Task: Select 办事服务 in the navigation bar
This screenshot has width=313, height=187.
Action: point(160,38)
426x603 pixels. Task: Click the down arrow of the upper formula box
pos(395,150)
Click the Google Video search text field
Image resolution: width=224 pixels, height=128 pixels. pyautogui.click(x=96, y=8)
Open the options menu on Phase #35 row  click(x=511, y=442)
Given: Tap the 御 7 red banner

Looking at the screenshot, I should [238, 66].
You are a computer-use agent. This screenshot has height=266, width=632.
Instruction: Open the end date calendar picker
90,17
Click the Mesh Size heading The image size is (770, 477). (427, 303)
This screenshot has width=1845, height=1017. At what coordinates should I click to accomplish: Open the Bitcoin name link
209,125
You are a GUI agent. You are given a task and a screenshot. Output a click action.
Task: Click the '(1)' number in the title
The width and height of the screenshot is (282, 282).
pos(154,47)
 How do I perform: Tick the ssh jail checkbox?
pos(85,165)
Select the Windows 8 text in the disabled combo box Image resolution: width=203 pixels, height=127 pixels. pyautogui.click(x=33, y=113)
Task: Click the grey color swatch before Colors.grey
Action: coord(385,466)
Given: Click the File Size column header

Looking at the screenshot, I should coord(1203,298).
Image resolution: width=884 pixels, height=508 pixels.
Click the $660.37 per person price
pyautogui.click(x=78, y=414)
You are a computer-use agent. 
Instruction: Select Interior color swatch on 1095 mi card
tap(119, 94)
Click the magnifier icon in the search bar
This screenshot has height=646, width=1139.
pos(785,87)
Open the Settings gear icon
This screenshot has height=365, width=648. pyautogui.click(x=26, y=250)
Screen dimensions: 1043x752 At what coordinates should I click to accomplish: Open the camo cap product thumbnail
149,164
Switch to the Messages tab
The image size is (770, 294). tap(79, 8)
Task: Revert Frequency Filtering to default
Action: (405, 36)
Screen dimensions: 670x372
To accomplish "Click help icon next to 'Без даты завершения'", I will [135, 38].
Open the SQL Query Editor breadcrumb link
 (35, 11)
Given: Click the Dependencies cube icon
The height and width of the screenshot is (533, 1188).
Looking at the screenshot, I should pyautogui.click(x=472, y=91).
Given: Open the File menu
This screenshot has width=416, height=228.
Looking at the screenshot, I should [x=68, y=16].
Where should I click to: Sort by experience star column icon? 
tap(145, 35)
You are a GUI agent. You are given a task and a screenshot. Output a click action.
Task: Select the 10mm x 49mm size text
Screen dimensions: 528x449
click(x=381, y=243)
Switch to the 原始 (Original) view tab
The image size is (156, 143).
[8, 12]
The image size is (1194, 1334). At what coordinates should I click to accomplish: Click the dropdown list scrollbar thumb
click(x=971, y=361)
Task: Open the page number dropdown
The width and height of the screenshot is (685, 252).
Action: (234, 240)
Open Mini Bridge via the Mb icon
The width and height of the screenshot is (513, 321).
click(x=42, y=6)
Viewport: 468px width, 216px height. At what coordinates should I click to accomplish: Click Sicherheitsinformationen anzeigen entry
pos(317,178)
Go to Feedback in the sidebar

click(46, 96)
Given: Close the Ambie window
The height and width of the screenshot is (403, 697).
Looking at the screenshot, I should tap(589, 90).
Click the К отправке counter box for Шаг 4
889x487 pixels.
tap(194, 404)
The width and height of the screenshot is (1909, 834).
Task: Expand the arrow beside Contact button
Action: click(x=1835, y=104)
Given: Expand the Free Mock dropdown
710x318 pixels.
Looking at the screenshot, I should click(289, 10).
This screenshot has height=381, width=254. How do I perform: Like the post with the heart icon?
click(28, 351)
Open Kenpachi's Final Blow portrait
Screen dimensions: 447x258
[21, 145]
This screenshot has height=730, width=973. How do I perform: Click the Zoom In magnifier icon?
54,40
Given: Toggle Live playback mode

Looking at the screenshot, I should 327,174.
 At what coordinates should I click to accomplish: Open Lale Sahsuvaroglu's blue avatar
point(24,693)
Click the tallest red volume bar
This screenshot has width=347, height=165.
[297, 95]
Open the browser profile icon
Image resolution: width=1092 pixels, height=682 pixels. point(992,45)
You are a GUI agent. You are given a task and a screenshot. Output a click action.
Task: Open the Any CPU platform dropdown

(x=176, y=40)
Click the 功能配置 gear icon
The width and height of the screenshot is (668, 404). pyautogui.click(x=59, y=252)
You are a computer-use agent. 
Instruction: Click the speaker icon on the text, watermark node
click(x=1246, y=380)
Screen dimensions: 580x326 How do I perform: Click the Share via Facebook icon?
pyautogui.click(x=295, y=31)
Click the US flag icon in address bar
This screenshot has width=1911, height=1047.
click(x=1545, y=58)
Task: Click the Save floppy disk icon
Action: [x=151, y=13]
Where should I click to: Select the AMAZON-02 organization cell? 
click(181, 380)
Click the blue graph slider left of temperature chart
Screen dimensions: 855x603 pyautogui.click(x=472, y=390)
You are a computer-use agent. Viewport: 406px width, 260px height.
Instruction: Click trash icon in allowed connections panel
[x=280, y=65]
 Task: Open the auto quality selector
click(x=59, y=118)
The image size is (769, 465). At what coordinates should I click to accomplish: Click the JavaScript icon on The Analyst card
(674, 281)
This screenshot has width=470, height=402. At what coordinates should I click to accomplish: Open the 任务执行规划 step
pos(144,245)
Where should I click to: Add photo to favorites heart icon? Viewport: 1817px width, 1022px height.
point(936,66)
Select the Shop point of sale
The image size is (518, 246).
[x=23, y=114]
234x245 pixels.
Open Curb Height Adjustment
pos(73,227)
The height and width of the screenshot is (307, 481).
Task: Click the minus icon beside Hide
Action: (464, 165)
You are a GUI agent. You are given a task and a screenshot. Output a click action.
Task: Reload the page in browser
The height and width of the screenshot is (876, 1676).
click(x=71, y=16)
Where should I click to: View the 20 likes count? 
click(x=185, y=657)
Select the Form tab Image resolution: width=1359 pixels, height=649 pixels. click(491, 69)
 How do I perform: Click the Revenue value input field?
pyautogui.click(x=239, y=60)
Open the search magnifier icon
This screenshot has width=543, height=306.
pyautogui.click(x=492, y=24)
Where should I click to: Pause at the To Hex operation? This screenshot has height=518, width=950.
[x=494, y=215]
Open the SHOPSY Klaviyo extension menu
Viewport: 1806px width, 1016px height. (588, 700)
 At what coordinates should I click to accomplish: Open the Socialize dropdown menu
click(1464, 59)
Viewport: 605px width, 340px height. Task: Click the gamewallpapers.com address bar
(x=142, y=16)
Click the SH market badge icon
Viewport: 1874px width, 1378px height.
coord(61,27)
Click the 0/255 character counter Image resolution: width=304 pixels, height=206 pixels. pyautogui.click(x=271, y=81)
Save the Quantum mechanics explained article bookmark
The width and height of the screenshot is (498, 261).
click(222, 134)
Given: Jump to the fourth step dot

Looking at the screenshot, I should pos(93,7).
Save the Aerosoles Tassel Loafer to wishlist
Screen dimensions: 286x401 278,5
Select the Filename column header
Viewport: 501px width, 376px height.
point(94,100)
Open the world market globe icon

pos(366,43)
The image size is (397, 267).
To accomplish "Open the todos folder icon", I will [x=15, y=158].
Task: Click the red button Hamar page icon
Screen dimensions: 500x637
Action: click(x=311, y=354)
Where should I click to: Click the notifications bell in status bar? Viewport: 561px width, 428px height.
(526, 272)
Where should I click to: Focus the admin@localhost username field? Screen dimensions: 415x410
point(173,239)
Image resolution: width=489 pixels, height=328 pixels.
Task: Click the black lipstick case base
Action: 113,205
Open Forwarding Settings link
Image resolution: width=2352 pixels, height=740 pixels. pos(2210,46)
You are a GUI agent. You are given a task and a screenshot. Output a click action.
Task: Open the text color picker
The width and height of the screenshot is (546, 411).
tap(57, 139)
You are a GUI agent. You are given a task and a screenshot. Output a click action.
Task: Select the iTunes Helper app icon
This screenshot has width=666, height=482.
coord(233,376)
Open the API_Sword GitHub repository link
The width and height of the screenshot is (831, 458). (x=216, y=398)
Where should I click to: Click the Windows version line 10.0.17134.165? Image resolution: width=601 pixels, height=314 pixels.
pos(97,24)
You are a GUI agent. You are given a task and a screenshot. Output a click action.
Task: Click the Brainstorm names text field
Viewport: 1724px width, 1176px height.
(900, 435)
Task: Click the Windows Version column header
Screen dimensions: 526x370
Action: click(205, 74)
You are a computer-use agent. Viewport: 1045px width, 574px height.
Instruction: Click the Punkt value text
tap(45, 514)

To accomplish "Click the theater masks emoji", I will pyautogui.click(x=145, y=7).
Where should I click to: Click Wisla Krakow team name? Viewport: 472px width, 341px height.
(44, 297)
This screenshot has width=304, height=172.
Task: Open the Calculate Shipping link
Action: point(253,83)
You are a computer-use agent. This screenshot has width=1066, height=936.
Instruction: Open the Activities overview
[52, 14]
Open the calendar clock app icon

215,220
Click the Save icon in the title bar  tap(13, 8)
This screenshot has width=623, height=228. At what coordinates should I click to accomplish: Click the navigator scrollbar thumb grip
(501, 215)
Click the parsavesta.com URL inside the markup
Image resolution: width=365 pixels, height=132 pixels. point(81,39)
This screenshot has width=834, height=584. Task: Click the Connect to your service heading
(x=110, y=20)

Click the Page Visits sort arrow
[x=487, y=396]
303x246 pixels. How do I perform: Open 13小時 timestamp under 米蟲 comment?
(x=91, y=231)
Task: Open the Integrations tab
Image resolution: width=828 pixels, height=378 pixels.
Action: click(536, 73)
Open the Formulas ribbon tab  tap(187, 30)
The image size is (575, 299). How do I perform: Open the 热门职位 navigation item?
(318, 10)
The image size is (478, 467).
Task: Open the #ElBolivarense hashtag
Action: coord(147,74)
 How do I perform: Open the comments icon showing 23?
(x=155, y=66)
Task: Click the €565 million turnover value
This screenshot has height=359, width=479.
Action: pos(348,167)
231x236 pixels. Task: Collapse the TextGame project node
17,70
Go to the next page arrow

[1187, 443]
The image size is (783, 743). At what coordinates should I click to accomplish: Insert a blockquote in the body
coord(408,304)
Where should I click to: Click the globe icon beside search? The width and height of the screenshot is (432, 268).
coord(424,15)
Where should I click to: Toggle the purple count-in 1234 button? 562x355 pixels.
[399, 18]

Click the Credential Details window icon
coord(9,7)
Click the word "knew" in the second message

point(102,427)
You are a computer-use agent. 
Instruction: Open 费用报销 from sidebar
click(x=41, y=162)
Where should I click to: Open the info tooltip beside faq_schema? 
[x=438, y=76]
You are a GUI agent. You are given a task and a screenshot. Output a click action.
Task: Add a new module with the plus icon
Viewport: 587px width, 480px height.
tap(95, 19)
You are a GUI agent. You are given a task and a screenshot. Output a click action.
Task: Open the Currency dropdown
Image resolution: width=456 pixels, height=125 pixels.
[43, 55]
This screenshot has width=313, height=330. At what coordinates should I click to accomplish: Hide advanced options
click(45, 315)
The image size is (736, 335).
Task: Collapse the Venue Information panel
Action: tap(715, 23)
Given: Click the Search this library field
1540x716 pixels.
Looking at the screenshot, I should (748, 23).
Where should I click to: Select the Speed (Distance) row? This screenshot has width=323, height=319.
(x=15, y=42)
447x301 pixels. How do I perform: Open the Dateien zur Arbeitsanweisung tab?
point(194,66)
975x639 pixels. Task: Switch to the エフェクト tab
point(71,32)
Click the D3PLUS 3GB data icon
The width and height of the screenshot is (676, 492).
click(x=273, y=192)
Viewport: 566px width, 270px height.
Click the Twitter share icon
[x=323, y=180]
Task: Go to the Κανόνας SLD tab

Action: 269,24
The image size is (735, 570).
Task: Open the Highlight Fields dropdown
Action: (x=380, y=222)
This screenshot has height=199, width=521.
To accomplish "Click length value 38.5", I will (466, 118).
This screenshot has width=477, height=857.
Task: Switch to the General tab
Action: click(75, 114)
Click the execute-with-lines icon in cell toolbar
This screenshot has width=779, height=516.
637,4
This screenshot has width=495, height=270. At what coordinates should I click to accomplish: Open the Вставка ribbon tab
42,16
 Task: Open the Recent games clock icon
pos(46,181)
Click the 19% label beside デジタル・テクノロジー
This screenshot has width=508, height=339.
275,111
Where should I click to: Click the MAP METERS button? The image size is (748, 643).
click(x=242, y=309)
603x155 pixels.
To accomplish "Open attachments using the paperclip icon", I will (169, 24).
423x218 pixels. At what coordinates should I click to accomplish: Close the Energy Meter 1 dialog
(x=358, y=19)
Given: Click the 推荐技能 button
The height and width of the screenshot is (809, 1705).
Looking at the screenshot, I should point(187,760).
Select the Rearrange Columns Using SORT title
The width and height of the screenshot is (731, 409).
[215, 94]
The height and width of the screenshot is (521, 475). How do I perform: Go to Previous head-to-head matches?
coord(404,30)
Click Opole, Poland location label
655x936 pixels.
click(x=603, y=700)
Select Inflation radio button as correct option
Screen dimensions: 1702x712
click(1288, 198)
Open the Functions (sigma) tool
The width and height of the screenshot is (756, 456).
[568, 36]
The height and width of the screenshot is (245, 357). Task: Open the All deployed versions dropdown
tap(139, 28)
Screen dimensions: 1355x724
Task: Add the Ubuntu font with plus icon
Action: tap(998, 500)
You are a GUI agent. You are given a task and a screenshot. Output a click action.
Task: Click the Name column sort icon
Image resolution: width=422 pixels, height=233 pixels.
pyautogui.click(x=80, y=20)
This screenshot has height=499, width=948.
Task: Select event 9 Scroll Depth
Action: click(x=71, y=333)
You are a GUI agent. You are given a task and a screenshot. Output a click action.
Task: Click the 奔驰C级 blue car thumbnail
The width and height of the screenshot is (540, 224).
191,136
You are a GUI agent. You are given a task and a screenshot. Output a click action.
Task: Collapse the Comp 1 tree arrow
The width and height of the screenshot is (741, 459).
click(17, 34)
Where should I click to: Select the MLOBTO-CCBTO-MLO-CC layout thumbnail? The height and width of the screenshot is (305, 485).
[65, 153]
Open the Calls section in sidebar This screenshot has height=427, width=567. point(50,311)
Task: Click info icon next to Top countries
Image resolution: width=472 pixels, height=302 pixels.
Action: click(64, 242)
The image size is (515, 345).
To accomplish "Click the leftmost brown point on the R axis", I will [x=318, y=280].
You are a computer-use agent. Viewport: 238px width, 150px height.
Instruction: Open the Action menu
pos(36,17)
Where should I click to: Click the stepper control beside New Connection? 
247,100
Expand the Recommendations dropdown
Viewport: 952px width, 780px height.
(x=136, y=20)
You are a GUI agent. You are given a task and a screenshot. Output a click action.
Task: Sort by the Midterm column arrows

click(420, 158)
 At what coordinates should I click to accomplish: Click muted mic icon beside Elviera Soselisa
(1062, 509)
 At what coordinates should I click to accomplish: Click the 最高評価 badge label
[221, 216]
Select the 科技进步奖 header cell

Task instructions:
Retype the lines from the first one down through the one containing "pos(154,47)", with no changes.

Reply:
Task: Select 办事服务 in the navigation bar
This screenshot has width=313, height=187.
Action: point(160,38)
426x603 pixels. Task: Click the down arrow of the upper formula box
pos(395,150)
Click the Google Video search text field
Image resolution: width=224 pixels, height=128 pixels. pyautogui.click(x=96, y=8)
Open the options menu on Phase #35 row  click(x=511, y=442)
Given: Tap the 御 7 red banner

Looking at the screenshot, I should [238, 66].
You are a computer-use agent. This screenshot has height=266, width=632.
Instruction: Open the end date calendar picker
90,17
Click the Mesh Size heading The image size is (770, 477). (427, 303)
This screenshot has width=1845, height=1017. At what coordinates should I click to accomplish: Open the Bitcoin name link
209,125
You are a GUI agent. You are given a task and a screenshot. Output a click action.
Task: Click the '(1)' number in the title
The width and height of the screenshot is (282, 282).
pos(154,47)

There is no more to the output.